- [INSTRUCTION]:
Please identify every line below that contains the word "width" and copy each such line in full.

- [SUPPLIED RECORDS]:
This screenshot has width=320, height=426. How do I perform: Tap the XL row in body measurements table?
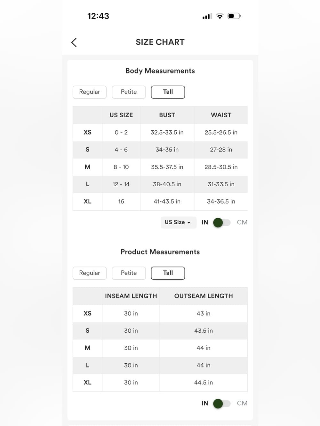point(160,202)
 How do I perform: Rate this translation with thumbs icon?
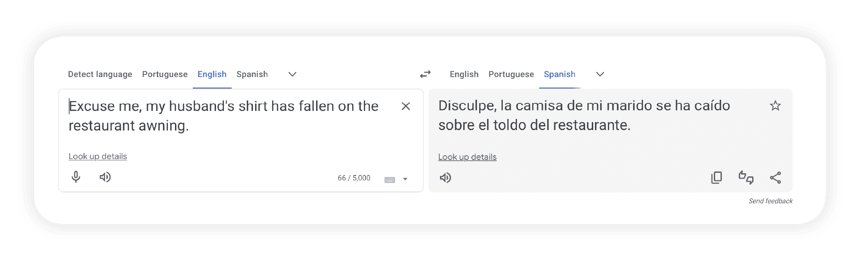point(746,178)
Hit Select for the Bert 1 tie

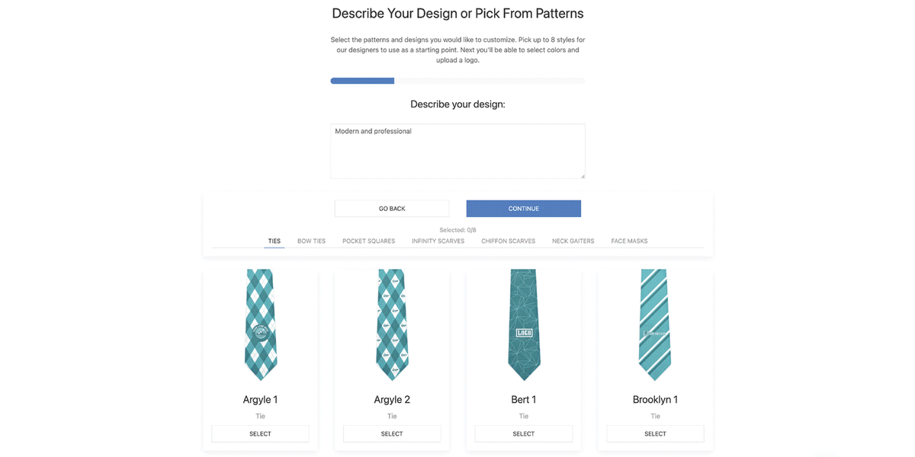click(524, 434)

...

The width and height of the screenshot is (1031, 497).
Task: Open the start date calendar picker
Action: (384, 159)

- [RESULT]:
This screenshot has width=320, height=426. How do I perform: Tap the XL row in body measurements table?
The width and height of the screenshot is (1031, 497).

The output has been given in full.